Cette résolution onusienne de 2010, qui affirme le droit à l’eau de tous les droits humains, est donc particulièrement importante. Ce texte chiffre ce droit à entre 50 et 100 litres d’eau par personne et par jour, pour un coût qui doit être abordable, soit inférieur à 3 % du revenu de la famille. Il précise aussi que chaque famille doit pouvoir trouver une source d’eau à moins d’un kilomètre de chez elle et le temps de collecte de cette eau ne doit pas dépasser 30 minutes.

Cinq ans plus tard, parmi les 17 « Objectifs de développement durable » (ODD) proclamés par l’ONU en 2015, l’objectif n°6 vise à garantir l’accès de tous à l’eau et à l’assainissement et à assurer une gestion durable des ressources en eau. Mais ces proclamations ne resteront-elles pas lettre morte dans une réalité où l’ONU est dépourvue de force contraignante et de pouvoir de sanction ?

Malgré son manque de force contraignante pour faire appliquer ses résolutions, l’ONU a néanmoins mené une action utile, d’autant plus qu’elle s’inscrit dans la durée, l’institution ayant commencé ses travaux, il y a près de 80 ans. Historiquement, l’action de l’ONU et de ses agences sur la question de l’eau avait déjà commencé dans les années 1970, période de l’émergence des préoccupations écologistes et environnementales, avec la Conférence des Nations unies sur l’eau en 1977, suivie par la Conférence internationale sur l’eau et l’environnement, lancée en 1992, l’année du Sommet de la Terre à Rio.

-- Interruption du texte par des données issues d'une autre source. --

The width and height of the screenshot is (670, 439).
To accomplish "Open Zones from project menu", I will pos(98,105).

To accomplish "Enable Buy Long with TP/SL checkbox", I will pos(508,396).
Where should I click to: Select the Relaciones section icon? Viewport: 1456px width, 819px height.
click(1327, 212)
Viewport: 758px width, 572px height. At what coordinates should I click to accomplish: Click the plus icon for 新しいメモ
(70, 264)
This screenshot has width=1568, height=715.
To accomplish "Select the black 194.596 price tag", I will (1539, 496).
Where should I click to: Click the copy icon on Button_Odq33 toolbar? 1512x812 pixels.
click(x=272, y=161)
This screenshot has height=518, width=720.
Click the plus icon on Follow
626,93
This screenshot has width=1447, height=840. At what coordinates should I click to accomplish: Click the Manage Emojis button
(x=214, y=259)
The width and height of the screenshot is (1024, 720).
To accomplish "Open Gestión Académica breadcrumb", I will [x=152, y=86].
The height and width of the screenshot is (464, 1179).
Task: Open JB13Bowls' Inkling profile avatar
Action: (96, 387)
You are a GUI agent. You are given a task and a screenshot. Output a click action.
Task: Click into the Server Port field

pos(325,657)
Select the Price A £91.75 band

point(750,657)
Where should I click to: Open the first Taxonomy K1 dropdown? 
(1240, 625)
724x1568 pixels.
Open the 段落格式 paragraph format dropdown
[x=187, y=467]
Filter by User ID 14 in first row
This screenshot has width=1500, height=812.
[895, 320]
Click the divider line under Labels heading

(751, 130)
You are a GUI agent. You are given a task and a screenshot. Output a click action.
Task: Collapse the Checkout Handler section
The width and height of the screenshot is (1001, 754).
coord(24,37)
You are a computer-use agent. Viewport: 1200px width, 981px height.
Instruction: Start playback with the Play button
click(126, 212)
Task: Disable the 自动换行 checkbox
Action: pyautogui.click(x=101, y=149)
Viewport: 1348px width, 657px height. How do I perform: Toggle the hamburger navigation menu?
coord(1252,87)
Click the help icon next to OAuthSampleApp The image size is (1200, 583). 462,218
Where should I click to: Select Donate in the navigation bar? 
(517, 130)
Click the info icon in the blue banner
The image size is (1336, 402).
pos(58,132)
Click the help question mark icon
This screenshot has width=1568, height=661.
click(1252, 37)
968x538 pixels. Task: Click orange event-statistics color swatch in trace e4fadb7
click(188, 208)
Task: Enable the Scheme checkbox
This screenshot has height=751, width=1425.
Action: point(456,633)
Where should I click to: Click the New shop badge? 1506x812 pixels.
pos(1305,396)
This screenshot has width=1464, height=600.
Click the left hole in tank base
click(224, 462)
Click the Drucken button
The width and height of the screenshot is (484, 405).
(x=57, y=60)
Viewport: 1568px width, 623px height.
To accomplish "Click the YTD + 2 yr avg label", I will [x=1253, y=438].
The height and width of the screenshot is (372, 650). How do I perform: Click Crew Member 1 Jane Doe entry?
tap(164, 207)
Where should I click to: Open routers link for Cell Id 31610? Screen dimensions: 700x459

L’Unesco avait même été pionnière, lançant dès les années 1950 des programmes de recherche sur les « zones arides » et les « zones humides », puis créant la Commission océanographique internationale (COI) et lançant un Programme hydrologique international. En effet, son premier Directeur général, Julian Huxley (de 1946 à 1948) était un scientifique, très préoccupé par la préservation de la nature.

L’action de l’ONU passe aussi par une sensibilisation de la population mondiale à ces questions, à travers la « Journée mondiale de l’eau », chaque 22 mars, et la « Décennie internationale d’action de l’ONU sur l’eau » (2018-2028).

La conférence mondiale sur l’eau douce organisée par l’ONU en mars 2023, la première sur ce sujet depuis 40 ans, a abouti à un texte fort, bien que non-contraignant juridiquement : le « Programme d’action pour l’eau», qui recense tous les engagements volontaires liés à l’eau (plus de 700 engagements) et suivra leurs progrès.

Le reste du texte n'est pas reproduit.